И последнее: подлость свою не уменьшишь
чьей-то подлостью большей — сдайся на милость…
Чему учит нас жизнь? — Содроганию шеи
под мечом палача, блестящим, как минус.
Было б скучно, когда этот меч понарошку:
как секира Луны, тетива без стрелы — горизонт…
Но так близок позор. А свет непорочный
только светлое скроет. Но не позор.
ЛЕТО ПОСЛЕДНЕГО ЧЕЛОВЕКА
Единственный — значит один — одинокий — однажды
знание — будто грех первородный — познавший,
что в мире подлунном, подземной вселенной
подобного нет — ему равного нет. И бесследно
исчезли сомненья во всем и во всех, потому как
исчезли и сами предметы сомнений и муки.
А грех первородный — в предощущении сладкий —
последнею каплею стал — одиночество в свалке.
И выхватив руку из мыслей своих - будто из пасти -
другою рукою острым кремнем — и по запястью,
чтоб боль испытать как испросить желанного тождества
с тем, кто второй — «мир минус я»… Только что
собственной боли могу уподобить чужое и дикое?
Шрам, будто веки, глядящего внутрь плоти инока.
Не будет сомнений. И боли не будет. Не будет столетья.
Раз не было лета. Или прошло так незаметно.
ЧУЖИЕ ПОВЕСТИ
Вчерашний день. Координаты: где-то, кто-то…
Глубокомысленный рассказ о чьей-то жизни,
по меньшей мере, не смешнее анекдота.
А что касается глубоких мыслей…
Будь это исповедь святой или гетеры —
сюжет сужается в ушном отверстии
в банальную прямую. — В геометрии
нет толщины у линии — невестина
загадка: ведь должна же быть тонюсенькая —
как паутина — плева, и не только мысленная.
Ан нет… А впрочем, это тоже исповедь —
как и другая — вдрызг. Но искр не высекла.
Лишь аксиома спальни: есть порок
всегда, где дева есть. И так же
учитывая, что в ней нет вины порой. —
И камень не виновен в том, что тяжесть
его порой убийственною стала для чьего-то лба…
И в воздухе повисли повести
о том, как обретают, потеряв. И, обретя,
теряют. По закону подлости,
который с постоянством гравитации
бесчинствует в пространстве нашем — как не наш:
где тверже — падаем, и пьем по пятницам,
чтобы увидеть воскресенье, но оно — мираж.
Мы у подлейших на крючках, будто подлещики.
Блаженных ловим сами на крючки и перлы…
И это тоже повесть, анекдот… И женщины
вообще-то нет.

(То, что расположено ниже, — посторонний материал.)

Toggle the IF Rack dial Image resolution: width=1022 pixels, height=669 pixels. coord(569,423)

Исчез мужчина первым.
ИСТИНА БЫТОВОЙ ТРАВМЫ
Что из того, что все известно обо всем?
О будущем? — А ну, крутните шарик —
и сразу прошлое наверх вползет,
в минувшем будущее станет шарить,
отыскивая путь на вершинный полюс.
Его указывает логика ослепшая
и здравый смысл — труп смысла то есть…
Жизнь, вообще-то суть задержка
чего-то большего, что не понадобится вскорости.

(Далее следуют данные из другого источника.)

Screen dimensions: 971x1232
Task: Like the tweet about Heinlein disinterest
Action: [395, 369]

Чем продолжительнее — тем это очевидней.
…
А перелом ноги — не чьей-то — собственной —
мне дал сюжет всего на четвертинку —
четверостишье то бишь… И сего-дня-истина
в том, что есть я и сломанная голень,
как два субъекта — перешеек гипсовый
тому порукой. И не здравый — голый
зад планетарный… Обо всем известно:
О будущем? — Крутнул я шар — … распластанным
нашел себя на нем. Из гипса
была нога. Я превращаюсь в статую?
Се неизвестно.
◪ ◪ ◪
Обрюзгшая Луна глядит, ровно гуру.
Всегдашний вечер. — Будет через год
такой же точно, если не умру.
Вот мои ноги — каждая ведет
прямую линию — и каждая отдельно —
доказывая в духе Лобачевского,
что могут и прямые параллельные
там где-то вдалеке вилять и скрещиваться.
Но стоит мне напиться — и доказывать
перестают они — и я себя качу…
Геометр-гений не вот этою оказией
открыл закон сей?.. Все! Молчу.
И так вокруг игра теней, теней театр,
должно б веселый — потому не до веселья…
Назавтра, может быть, исправник-психиатр
задаст вопрос: «А вам не хочется спохмелья
поправить голову?» — С намеком на синдром…

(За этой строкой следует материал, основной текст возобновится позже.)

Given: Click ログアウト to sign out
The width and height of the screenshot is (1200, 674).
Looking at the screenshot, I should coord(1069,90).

Отвечу честно: А еще спохмелья что
желать потребно существу? …Эх бы в седло —
и в степь! — А там не страшен лобачевский-черт.
текущий момент
ТЕКУЩИЙ МОМЕНТ
С. Х.
Остались ли силы еще на жалость и на пощаду?
А сколько ножей затупившихся в своем огороде посеял?
Если б меня битьем периодически не отягощали —
я легким бы стал, как ложь во свое спасенье.
После того, что случилось с людьми — не надо о совести.
Сама, обнаглев, придет, как юная нищенка.
Продержат ее до седин в местном отстойнике,
и в тридевятом царстве потом отыщется.
После того, что случилось с людьми — не надо о жалости,
при них говорить — сами опомнятся скоро,
когда прикоснувшись к себе — собою ужалятся,
а тело рассыплется и — расползется по норам.
Я этим проклятьем уже до кости обглодан,
и меж коренных хрущу — разгрызаюсь тяжко.
Для ссоры — как для любви — надо еще кого-то.
Вершит одиночеством мудрость. Блуд так же.
Я сам не вижу себя в веществе этом мутном.
Жить в обществе, быть одиноким — такое счастье,
которого больше, разве необходимость кому-то
в качестве друга, вернее — запасной части.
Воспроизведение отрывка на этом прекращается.